Monday, August 18, 2014

In the End

Weird, but I can ‘confess’ things on my blog that I don’t talk about to people in person. Every blog I write gets some readers; always the readers include people from outside the US. That’s a lot of what keeps me posting.
Weird, but I remember once, around 1970, telling a fellow that I wish I could be a musician without having to perform in public. I wanted to record and release albums, but not perform in public. He said, “That’s weird.” Yes, it is, but here I am doing it. Yet, (don’t think I’m ignorant) the thing that allowed me to fulfill my dream, the internet, also is so full of stuff that it doesn’t register near as much as if I had, say, become a hit in my hometown, Amarillo, Texas.
Yet, I know a woman, Judith Nelson, Judith Nelson Clark- Judy Clark as I knew her back in the ‘60s, who was a hit in Amarillo, who almost got a song accepted by none other than Roy Orbison, who had a song (I Just Dropped By to See the Show) recorded my Marcia Ball, and yet who never “made it.” Weird. Oh dear, I just googled her old band, the Last Chance Band, and see that there is a band from Maine with that name, and the first reference to Judy and her Texas bros was from one of my blogs. Weird.
Don’t think I don’t know that the only reason I have so many sites that carry my name is because the ‘cloud’ is cheap. I carry on because “you can’t win the lottery if you don’t buy a ticket.” My dream, at this point, is that someone, somewhere, someday will discover a song and that that ‘someone’ has connections – maybe a song placement in a TV show or a movie or …
I still dream about finally overcoming my performance anxieties and making a mark in some city, but it’s kinda hard to think it’ll happen. I’m 64. “Will you still need me, will you still feed me …” Why should you? I never stood in your food line. Well, not very often.
If one is autistic or has Asperger Syndrome, or whatever the hell helped me hide, I’d recommend you not to pursue music as a career. But what do you do if you don’t know yourself well enough, and you fall in love with the idea of ‘making it’ in a world that requires more social interaction than you are capable of? Are you simply fucked? Oh no, not necessarily. I wouldn’t trade my musical adventure for the ‘straight life.’ The adventure was very much in my own head, but that doesn’t mean it was wasted time or foolish. I’ve lived a life. Most of my young adventures were tied to work – on the Bering Sea on a fish processing ship, in Chicago and Florida as a race horse groom, to name two big adventures.

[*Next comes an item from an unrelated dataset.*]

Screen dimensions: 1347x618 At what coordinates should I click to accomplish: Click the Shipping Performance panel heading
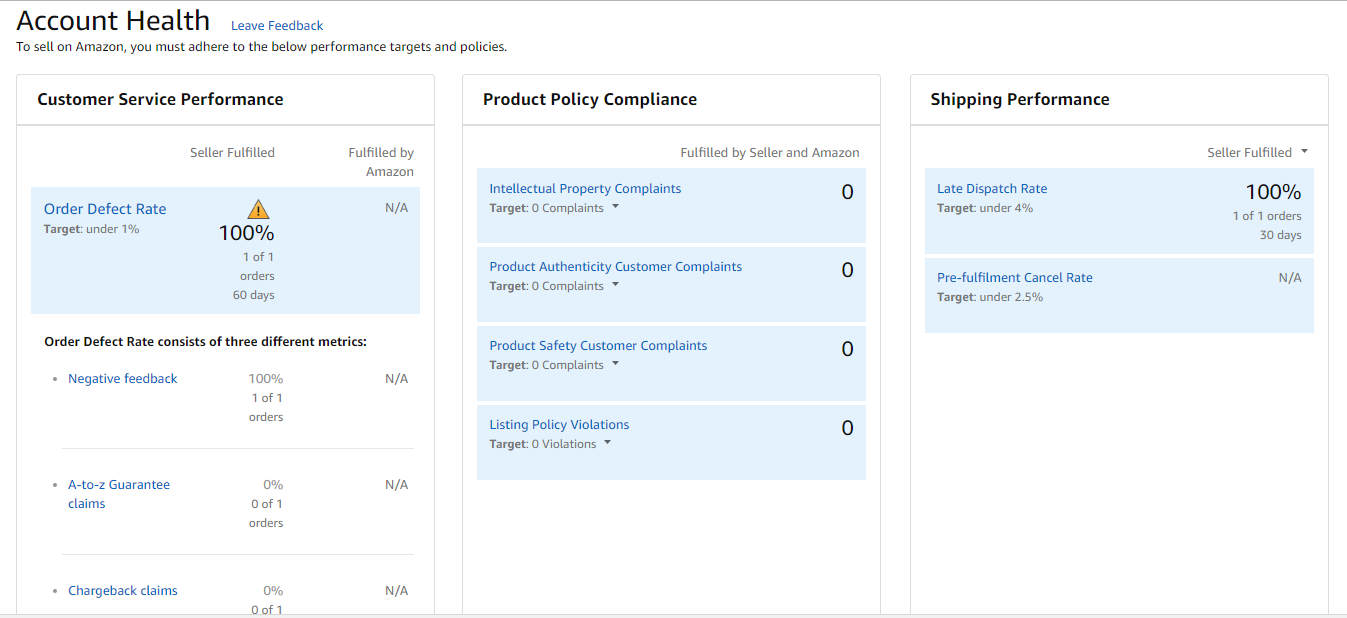[x=1019, y=99]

And there were those young days when I could smoke a joint that would fuel four or more hours of guitar improvisations.
At this point, if I were to come into money, I’d want it to be for my children and my grandson, Forest William. The hardest thing to kick, and it must be kicked, is the desire to “prove myself” and to seek recognition. I’m over the fame thing (kinda), but not the desire for recognition – and there lies the rub. You can’t count on recognition, but you can count on the journey being interesting and rewarding. Mine has been.
When I listen to my son's first big production, 1972 AND YOU, I hear an awful lot of the history of pop. Pop became Forest's thing. I bought him a Taxi subscription the last year of his life. Taxi is a service that posts stuff that's said to be directly from the film/movie/recording companies. So the posts give the description. I'll make up a typical listing:
Needed. A song a la Ricky Nelson about breaking up. Company will buy performance rights so only submit completely orchestrated songs.
Yeah. I tried it and the feedback always said I was off base. Forest got feed back like
         You really nailed it. That's exactly what the description said. 
But he never got anything placed
I'm not bringing this up as directly relating to the song posted below. I'm telling you that he had moments of experience, of the musical life, that are the real deal. He lived a life. When he wanted something he couldn't do (he played bass, drums sometimes, rhythm guitar, vocals, any keyboard) he posted a note on a bulletin board at U of A in Tucson. He did this for saxophone and classical guitar. I need to tell the names of those guys some day, but I can say this - Rick Moe played drums until he went to New York City, and Forest's beautiful wife Jessi sang real good. Yep.
I'll get to work with CD Baby on Forest's album "1972 and You."
For now, here is a song, In the End, I recorded with my late son Forest Arturo Dunn. Forest never had a piano lesson. He was simply gifted. Forest is playing and singing everything that's not me and a Martin. Forest did his thing in no time. This came from his "hitting the woodshed" on so many multi-track recordings.
This song was written in honor of my wife Rosemary; there is no one else like her in this world; one does not need to ask Rosemary, "Are you a Christian?" She is a woman of works, not words.